> [Requirements]: Reproduce the material below, swapping every "sidebar" for "side panel" and keeping everything else the same.

> [Supplied entries]:

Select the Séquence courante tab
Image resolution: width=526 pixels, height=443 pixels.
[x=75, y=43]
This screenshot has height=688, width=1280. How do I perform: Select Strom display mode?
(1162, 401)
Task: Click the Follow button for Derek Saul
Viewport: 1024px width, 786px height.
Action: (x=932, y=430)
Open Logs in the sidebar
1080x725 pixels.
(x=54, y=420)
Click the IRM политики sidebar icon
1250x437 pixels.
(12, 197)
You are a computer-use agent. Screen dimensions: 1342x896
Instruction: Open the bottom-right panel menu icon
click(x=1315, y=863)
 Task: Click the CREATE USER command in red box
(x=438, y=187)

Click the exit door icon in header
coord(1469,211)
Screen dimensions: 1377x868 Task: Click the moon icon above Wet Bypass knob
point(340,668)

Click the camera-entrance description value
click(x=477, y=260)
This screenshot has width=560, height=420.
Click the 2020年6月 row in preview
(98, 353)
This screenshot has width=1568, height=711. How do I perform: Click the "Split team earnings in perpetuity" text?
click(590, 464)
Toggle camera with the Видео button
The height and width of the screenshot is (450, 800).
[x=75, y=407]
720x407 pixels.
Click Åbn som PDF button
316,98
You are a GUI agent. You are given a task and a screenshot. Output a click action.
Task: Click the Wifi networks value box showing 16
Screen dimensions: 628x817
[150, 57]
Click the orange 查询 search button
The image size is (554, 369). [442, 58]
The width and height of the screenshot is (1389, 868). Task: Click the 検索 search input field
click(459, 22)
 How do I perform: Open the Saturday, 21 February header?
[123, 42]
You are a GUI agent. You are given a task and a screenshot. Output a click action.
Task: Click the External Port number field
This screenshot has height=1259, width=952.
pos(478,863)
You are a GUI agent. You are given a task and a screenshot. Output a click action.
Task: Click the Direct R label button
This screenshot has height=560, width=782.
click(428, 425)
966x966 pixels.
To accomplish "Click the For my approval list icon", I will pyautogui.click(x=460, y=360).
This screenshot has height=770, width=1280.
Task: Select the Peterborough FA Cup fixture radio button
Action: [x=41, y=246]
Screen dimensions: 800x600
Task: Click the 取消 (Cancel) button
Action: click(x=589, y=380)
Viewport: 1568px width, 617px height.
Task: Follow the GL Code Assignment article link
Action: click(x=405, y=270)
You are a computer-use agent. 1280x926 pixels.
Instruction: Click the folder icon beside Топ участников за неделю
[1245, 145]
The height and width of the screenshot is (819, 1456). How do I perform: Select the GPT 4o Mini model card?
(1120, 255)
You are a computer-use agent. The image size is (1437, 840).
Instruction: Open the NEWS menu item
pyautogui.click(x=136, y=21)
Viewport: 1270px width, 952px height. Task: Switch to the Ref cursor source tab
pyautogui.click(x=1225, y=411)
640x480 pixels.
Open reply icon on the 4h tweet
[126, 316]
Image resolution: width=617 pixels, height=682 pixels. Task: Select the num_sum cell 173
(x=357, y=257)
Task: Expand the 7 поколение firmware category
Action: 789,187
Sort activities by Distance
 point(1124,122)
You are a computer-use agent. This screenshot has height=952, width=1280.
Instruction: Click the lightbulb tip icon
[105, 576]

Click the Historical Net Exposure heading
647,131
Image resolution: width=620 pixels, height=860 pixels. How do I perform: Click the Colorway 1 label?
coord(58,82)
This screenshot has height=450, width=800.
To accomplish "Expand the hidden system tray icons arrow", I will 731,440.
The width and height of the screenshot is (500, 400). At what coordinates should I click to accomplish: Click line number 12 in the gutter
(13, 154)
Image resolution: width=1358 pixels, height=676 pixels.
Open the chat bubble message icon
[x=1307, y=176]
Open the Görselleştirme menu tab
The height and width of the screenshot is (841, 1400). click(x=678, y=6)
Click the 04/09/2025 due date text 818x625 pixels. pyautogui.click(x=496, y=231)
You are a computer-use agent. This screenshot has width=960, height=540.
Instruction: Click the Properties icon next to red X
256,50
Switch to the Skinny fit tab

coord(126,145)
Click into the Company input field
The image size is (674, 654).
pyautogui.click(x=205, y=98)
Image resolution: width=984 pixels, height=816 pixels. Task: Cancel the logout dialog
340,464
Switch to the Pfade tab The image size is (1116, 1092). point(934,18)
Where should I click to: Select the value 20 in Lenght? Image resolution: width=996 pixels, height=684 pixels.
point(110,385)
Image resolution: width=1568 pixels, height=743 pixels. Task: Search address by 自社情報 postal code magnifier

> [Answer to the problem]:
Select the Séquence courante tab
Image resolution: width=526 pixels, height=443 pixels.
[x=75, y=43]
This screenshot has height=688, width=1280. How do I perform: Select Strom display mode?
(1162, 401)
Task: Click the Follow button for Derek Saul
Viewport: 1024px width, 786px height.
Action: (x=932, y=430)
Open Logs in the side panel
1080x725 pixels.
(x=54, y=420)
Click the IRM политики side panel icon
1250x437 pixels.
(12, 197)
You are a computer-use agent. Screen dimensions: 1342x896
Instruction: Open the bottom-right panel menu icon
click(x=1315, y=863)
 Task: Click the CREATE USER command in red box
(x=438, y=187)

Click the exit door icon in header
coord(1469,211)
Screen dimensions: 1377x868 Task: Click the moon icon above Wet Bypass knob
point(340,668)

Click the camera-entrance description value
click(x=477, y=260)
This screenshot has width=560, height=420.
Click the 2020年6月 row in preview
(98, 353)
This screenshot has width=1568, height=711. How do I perform: Click the "Split team earnings in perpetuity" text?
click(590, 464)
Toggle camera with the Видео button
The height and width of the screenshot is (450, 800).
[x=75, y=407]
720x407 pixels.
Click Åbn som PDF button
316,98
You are a GUI agent. You are given a task and a screenshot. Output a click action.
Task: Click the Wifi networks value box showing 16
Screen dimensions: 628x817
[150, 57]
Click the orange 查询 search button
The image size is (554, 369). [442, 58]
The width and height of the screenshot is (1389, 868). Task: Click the 検索 search input field
click(459, 22)
 How do I perform: Open the Saturday, 21 February header?
[123, 42]
You are a GUI agent. You are given a task and a screenshot. Output a click action.
Task: Click the External Port number field
This screenshot has height=1259, width=952.
pos(478,863)
You are a GUI agent. You are given a task and a screenshot. Output a click action.
Task: Click the Direct R label button
This screenshot has height=560, width=782.
click(428, 425)
966x966 pixels.
To accomplish "Click the For my approval list icon", I will pyautogui.click(x=460, y=360).
This screenshot has height=770, width=1280.
Task: Select the Peterborough FA Cup fixture radio button
Action: [x=41, y=246]
Screen dimensions: 800x600
Task: Click the 取消 (Cancel) button
Action: click(x=589, y=380)
Viewport: 1568px width, 617px height.
Task: Follow the GL Code Assignment article link
Action: click(x=405, y=270)
You are a computer-use agent. 1280x926 pixels.
Instruction: Click the folder icon beside Топ участников за неделю
[1245, 145]
The height and width of the screenshot is (819, 1456). How do I perform: Select the GPT 4o Mini model card?
(1120, 255)
You are a computer-use agent. The image size is (1437, 840).
Instruction: Open the NEWS menu item
pyautogui.click(x=136, y=21)
Viewport: 1270px width, 952px height. Task: Switch to the Ref cursor source tab
pyautogui.click(x=1225, y=411)
640x480 pixels.
Open reply icon on the 4h tweet
[126, 316]
Image resolution: width=617 pixels, height=682 pixels. Task: Select the num_sum cell 173
(x=357, y=257)
Task: Expand the 7 поколение firmware category
Action: 789,187
Sort activities by Distance
 point(1124,122)
You are a computer-use agent. This screenshot has height=952, width=1280.
Instruction: Click the lightbulb tip icon
[105, 576]

Click the Historical Net Exposure heading
647,131
Image resolution: width=620 pixels, height=860 pixels. How do I perform: Click the Colorway 1 label?
coord(58,82)
This screenshot has height=450, width=800.
To accomplish "Expand the hidden system tray icons arrow", I will 731,440.
The width and height of the screenshot is (500, 400). At what coordinates should I click to accomplish: Click line number 12 in the gutter
(13, 154)
Image resolution: width=1358 pixels, height=676 pixels.
Open the chat bubble message icon
[x=1307, y=176]
Open the Görselleştirme menu tab
The height and width of the screenshot is (841, 1400). click(x=678, y=6)
Click the 04/09/2025 due date text 818x625 pixels. pyautogui.click(x=496, y=231)
You are a computer-use agent. This screenshot has width=960, height=540.
Instruction: Click the Properties icon next to red X
256,50
Switch to the Skinny fit tab

coord(126,145)
Click into the Company input field
The image size is (674, 654).
pyautogui.click(x=205, y=98)
Image resolution: width=984 pixels, height=816 pixels. Task: Cancel the logout dialog
340,464
Switch to the Pfade tab The image size is (1116, 1092). point(934,18)
Where should I click to: Select the value 20 in Lenght? Image resolution: width=996 pixels, height=684 pixels.
point(110,385)
Image resolution: width=1568 pixels, height=743 pixels. Task: Search address by 自社情報 postal code magnifier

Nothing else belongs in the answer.